Rainbow looked up to see what had distracted her friends from her own sorry state. As soon as her eyes alighted on the feather, her mouth split into a big, goofy grin. “Wow, AJ, that’s pretty forward of you.”

“Wha – what d’you mean? Was I not supposed to do that?” She looked around uncertainly, “It – it musta fell out when ya smacked me in the face with yer wing, and, well, I didn’t just wanna leave it on the ground or somethin’…”

“Pegasus ponies traditionally pluck one primary feather from their wings when they wish to propose to someone. By doing this, they exhibit the love and commitment they have for their partner, as it symbolizes their willingness to part with an integral part of their bodies, and more importantly, their culture, by removing a piece of what allows them to live in the sky. In fact, often when this gift is bestowed, the pegasus in question will recite the words, “a piece of the sky, for my life and my world” as a solemn oath to the individual they have chosen to spend their life with.”

Jaws were dropped all around as Twilight recited this information as if she were still speaking of their lunch plans. Except for Pinkie's, who simply nodded as if the revelation was common knowledge. “What?” said Twilight, still smirking uncharacteristically, “I live in a library, surely it's not a surprise to any of you that I actually read the books in there?”

Applejack felt her whole face burning as the implications of her actions hit her with the full force of a herd of stampeding buffalo. “Dash, I didn’t mean ta put ya on the spot or nothin’, I – ”

Rainbow’s colossal grin had been replaced by a much softer smile, one Applejack rarely saw when other ponies were present. “I know, AJ. That isn’t one of my primaries, anyway. Trust me, if I lose one of those babies, you’ll know about it.” She seemed to realize the double meaning of her words the second they left her mouth, her eyes widening slightly, “not that I’m trying to put you on the spot, either, or anything. Just that, it's uh, kinda really painful whenever you pluck one of those suckers out, especially if you do it yourself.” She walked over to the farm pony, close enough so that their coats were touching, and looked into her eyes, “But, you know, I don’t think I mind you having that one.” She reached up and straightened the hat, so that it framed Applejack’s face in the old familiar way. The feather sat proudly in a place of prominence on the left side, tilted at a jaunty angle. “There,” she leaned forward slightly, brushing their muzzles together and planting the lightest of kisses on the side of Applejack’s, “perfect.”

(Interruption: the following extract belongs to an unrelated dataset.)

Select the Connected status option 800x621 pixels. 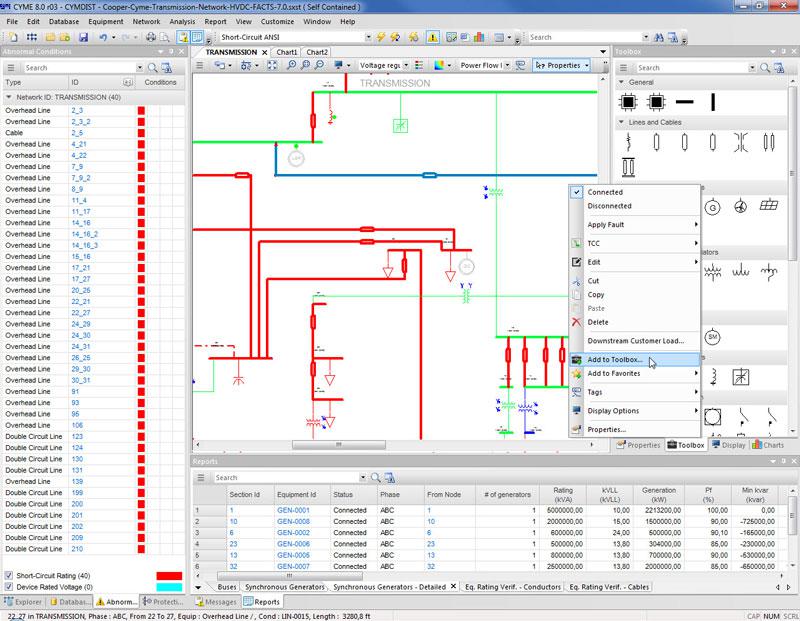(x=605, y=192)
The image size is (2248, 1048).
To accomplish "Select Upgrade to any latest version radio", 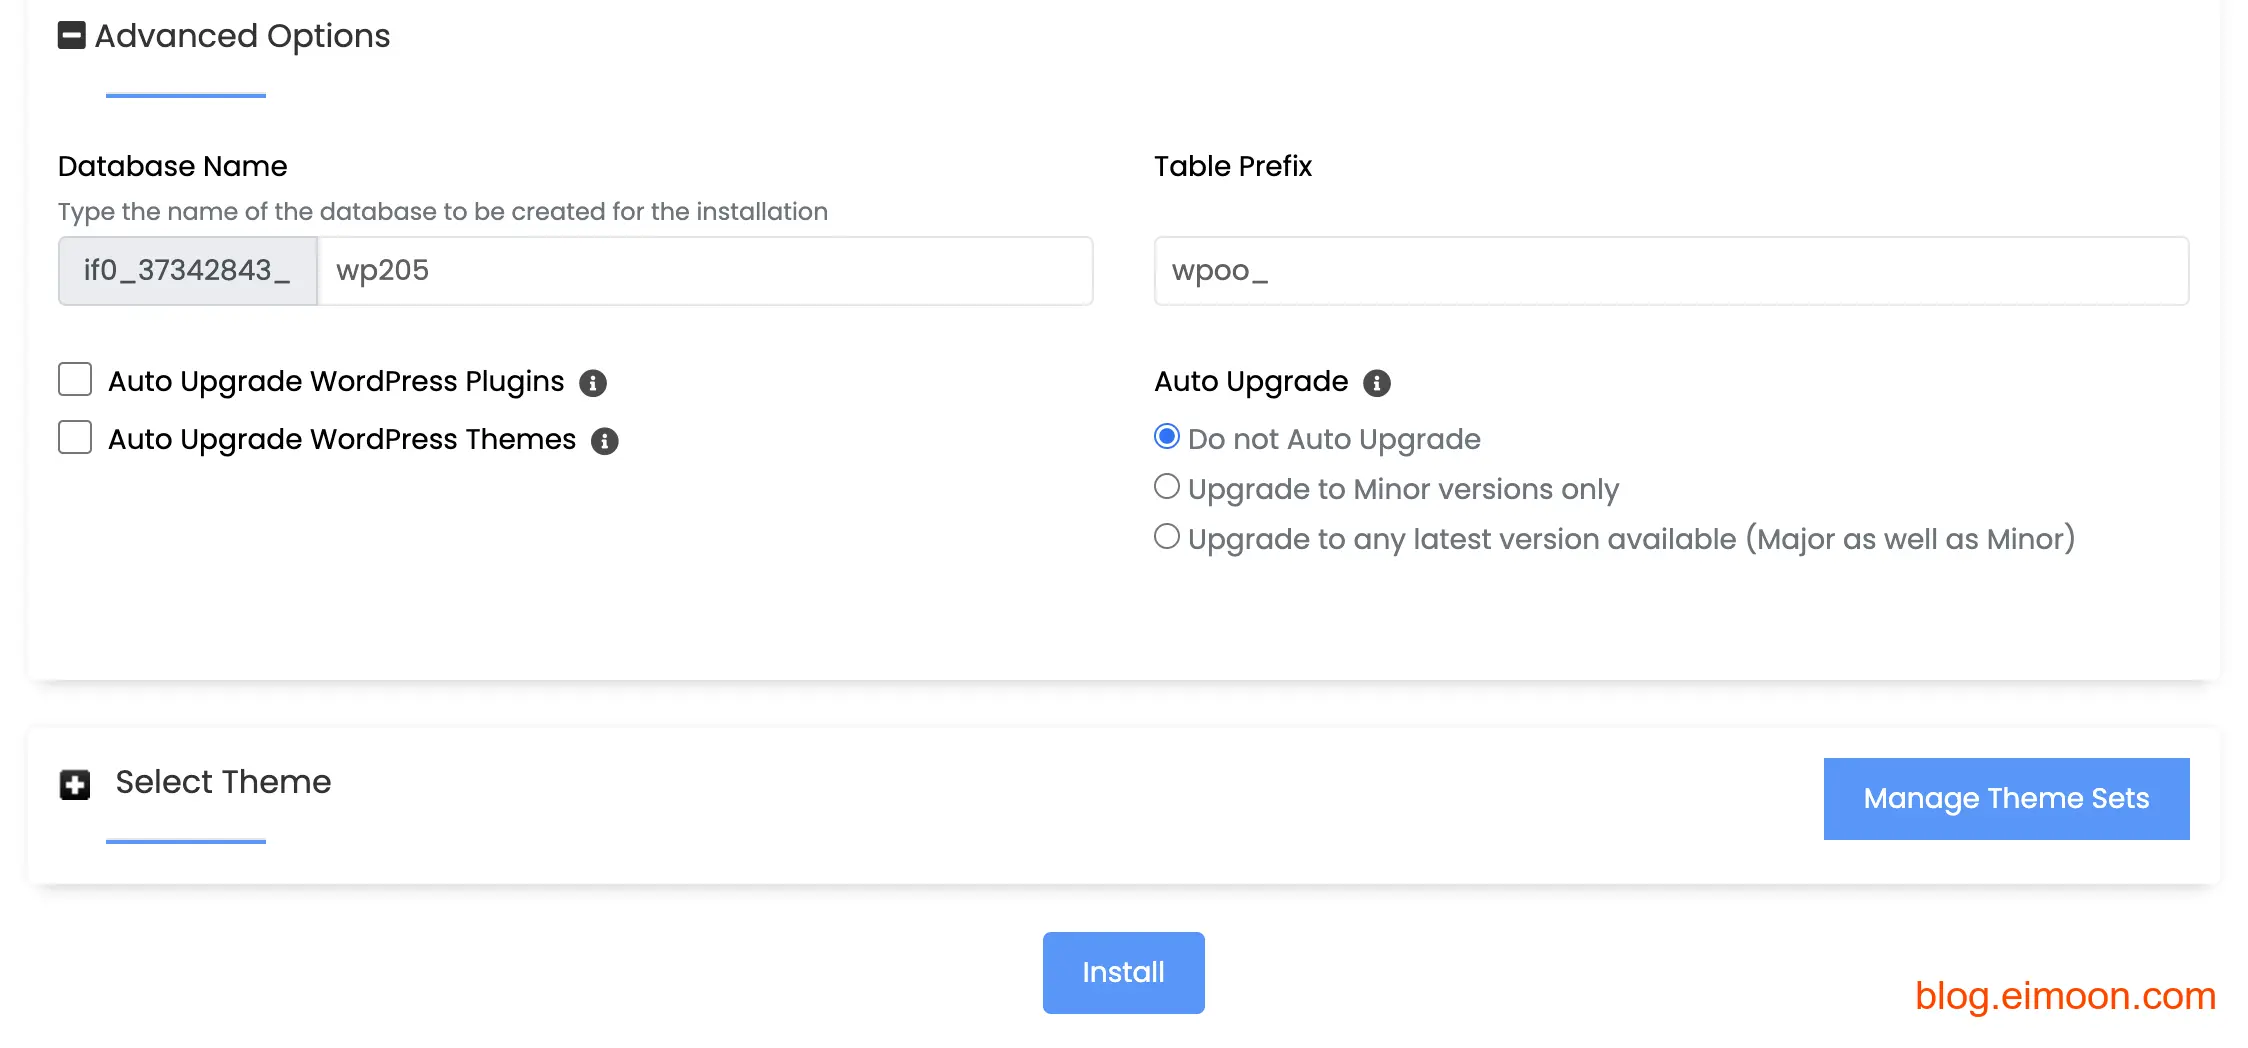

As Pinkie ‘Awwed’ and Twilight began leading the way back into town in search of a suitable restaurant, Rainbow Dash and Applejack could only look back on the ridiculous scenario that had brought them to this point. Life was made up of moments – some silly, some scary, and some downright stupid, but within all of the mess and muddle, throughout the commotion of every day life, sometimes there was room for a few that simply were, perfect.